# DATASET CONTENT

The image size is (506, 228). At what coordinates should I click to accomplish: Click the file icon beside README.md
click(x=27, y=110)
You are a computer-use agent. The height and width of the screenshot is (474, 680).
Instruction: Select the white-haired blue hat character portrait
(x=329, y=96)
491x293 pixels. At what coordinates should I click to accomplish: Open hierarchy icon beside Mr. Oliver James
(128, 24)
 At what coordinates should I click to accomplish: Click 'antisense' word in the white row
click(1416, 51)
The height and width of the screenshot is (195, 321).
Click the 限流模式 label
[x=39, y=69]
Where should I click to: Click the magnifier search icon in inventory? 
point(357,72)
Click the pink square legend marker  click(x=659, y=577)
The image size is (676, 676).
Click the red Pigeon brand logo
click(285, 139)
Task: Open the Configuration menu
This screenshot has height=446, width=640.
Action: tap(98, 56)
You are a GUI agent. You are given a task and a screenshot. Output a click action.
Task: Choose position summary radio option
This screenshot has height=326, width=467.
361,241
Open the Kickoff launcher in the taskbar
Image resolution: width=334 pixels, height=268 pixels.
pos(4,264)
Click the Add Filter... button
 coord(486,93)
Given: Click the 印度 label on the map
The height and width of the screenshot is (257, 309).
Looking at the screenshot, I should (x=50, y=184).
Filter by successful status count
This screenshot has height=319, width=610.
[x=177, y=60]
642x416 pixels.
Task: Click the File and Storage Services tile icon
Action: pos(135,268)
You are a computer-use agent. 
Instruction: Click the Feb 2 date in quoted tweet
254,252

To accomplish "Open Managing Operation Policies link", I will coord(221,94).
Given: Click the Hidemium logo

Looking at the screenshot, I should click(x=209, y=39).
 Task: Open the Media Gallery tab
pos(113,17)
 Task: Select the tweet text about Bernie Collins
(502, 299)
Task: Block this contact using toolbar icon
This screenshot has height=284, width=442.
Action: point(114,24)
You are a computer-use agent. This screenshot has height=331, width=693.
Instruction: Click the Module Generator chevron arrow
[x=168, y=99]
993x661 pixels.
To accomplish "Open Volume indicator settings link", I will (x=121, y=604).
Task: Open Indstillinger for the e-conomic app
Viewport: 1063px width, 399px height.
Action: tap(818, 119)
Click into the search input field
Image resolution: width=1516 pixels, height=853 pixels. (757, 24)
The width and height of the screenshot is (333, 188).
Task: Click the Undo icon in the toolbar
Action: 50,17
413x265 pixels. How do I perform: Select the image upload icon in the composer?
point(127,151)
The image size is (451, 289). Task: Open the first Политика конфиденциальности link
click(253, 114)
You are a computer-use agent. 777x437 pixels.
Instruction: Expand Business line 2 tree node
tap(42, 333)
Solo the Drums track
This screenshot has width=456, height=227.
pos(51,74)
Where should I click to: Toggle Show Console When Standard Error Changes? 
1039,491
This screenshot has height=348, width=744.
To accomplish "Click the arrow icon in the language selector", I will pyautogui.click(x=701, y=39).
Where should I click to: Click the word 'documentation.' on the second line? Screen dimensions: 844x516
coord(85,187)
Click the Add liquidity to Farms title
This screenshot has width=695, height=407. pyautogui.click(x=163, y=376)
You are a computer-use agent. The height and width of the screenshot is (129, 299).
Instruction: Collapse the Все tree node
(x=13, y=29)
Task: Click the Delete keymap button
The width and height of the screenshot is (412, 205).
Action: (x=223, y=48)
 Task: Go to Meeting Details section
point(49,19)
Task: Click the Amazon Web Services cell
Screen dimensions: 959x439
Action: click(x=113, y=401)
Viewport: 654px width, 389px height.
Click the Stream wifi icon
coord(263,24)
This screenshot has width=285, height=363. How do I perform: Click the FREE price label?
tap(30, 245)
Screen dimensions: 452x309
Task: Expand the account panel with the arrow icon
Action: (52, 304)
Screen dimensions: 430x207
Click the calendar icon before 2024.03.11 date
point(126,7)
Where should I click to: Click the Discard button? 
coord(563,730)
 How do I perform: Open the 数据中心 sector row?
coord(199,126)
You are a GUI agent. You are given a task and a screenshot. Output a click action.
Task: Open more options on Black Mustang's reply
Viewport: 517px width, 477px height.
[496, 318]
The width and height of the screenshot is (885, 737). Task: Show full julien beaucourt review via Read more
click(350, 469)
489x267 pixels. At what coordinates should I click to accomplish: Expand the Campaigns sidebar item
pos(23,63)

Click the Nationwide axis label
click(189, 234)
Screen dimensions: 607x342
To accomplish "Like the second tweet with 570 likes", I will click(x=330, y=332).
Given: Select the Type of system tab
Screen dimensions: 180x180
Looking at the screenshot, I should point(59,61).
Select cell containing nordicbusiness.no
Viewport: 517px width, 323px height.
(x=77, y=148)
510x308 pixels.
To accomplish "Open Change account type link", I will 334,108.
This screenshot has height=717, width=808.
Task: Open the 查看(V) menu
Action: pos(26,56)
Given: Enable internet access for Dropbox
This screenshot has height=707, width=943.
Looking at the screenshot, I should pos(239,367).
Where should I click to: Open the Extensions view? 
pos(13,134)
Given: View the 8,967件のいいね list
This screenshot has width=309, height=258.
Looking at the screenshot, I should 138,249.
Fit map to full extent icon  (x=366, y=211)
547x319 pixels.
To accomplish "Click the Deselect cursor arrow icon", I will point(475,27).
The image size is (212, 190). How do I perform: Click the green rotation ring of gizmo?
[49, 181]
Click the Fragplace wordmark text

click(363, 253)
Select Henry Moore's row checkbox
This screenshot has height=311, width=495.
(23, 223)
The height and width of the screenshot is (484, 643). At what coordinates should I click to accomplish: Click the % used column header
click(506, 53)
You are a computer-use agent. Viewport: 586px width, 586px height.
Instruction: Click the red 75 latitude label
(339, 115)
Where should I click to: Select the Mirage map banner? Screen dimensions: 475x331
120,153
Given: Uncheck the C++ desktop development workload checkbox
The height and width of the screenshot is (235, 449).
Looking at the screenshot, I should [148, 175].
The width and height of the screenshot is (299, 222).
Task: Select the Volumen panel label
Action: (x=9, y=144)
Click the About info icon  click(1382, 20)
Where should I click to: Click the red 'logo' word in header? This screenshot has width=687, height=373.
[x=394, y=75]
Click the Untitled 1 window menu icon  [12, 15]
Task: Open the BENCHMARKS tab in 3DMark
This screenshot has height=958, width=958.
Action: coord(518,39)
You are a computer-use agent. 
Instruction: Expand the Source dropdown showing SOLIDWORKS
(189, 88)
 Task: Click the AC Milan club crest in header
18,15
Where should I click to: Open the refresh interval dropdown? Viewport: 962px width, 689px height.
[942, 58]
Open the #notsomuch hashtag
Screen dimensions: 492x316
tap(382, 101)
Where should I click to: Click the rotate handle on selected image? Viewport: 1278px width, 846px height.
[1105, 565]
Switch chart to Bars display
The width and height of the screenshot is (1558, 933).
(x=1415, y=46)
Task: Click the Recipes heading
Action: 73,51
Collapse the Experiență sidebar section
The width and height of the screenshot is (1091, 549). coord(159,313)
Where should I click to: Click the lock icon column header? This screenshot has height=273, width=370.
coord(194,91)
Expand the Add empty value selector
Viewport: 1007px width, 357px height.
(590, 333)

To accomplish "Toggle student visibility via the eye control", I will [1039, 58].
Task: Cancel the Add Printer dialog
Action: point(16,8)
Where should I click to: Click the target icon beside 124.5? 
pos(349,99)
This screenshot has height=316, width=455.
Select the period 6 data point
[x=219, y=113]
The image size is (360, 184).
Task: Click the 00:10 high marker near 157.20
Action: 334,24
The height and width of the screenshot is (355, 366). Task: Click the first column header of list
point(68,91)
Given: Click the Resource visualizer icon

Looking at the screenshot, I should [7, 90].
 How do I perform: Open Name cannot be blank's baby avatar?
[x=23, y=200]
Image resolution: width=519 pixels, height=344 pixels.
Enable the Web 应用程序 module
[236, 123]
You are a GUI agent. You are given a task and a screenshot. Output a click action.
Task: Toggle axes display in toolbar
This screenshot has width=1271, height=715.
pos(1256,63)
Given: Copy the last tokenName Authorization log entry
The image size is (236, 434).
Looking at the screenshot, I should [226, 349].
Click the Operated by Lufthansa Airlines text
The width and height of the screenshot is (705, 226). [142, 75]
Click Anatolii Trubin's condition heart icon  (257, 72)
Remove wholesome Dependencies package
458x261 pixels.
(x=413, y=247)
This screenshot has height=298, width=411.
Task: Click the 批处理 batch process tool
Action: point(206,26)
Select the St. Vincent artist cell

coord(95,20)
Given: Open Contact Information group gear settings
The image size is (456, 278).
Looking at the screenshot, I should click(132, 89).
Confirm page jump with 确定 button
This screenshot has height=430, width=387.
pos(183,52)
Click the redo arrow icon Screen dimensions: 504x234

# WORK TASK
Where the line holding "Click the Nationwide axis label" appears in the listing above, start reproducing exactly, and end with the line holding "Given: Uncheck the".

# WRITTEN RESPONSE
Click the Nationwide axis label
click(189, 234)
Screen dimensions: 607x342
To accomplish "Like the second tweet with 570 likes", I will click(x=330, y=332).
Given: Select the Type of system tab
Screen dimensions: 180x180
Looking at the screenshot, I should point(59,61).
Select cell containing nordicbusiness.no
Viewport: 517px width, 323px height.
(x=77, y=148)
510x308 pixels.
To accomplish "Open Change account type link", I will 334,108.
This screenshot has height=717, width=808.
Task: Open the 查看(V) menu
Action: pos(26,56)
Given: Enable internet access for Dropbox
This screenshot has height=707, width=943.
Looking at the screenshot, I should pos(239,367).
Where should I click to: Open the Extensions view? 
pos(13,134)
Given: View the 8,967件のいいね list
This screenshot has width=309, height=258.
Looking at the screenshot, I should 138,249.
Fit map to full extent icon  (x=366, y=211)
547x319 pixels.
To accomplish "Click the Deselect cursor arrow icon", I will point(475,27).
The image size is (212, 190). How do I perform: Click the green rotation ring of gizmo?
[49, 181]
Click the Fragplace wordmark text

click(363, 253)
Select Henry Moore's row checkbox
This screenshot has height=311, width=495.
(23, 223)
The height and width of the screenshot is (484, 643). At what coordinates should I click to accomplish: Click the % used column header
click(506, 53)
You are a computer-use agent. Viewport: 586px width, 586px height.
Instruction: Click the red 75 latitude label
(339, 115)
Where should I click to: Select the Mirage map banner? Screen dimensions: 475x331
120,153
Given: Uncheck the C++ desktop development workload checkbox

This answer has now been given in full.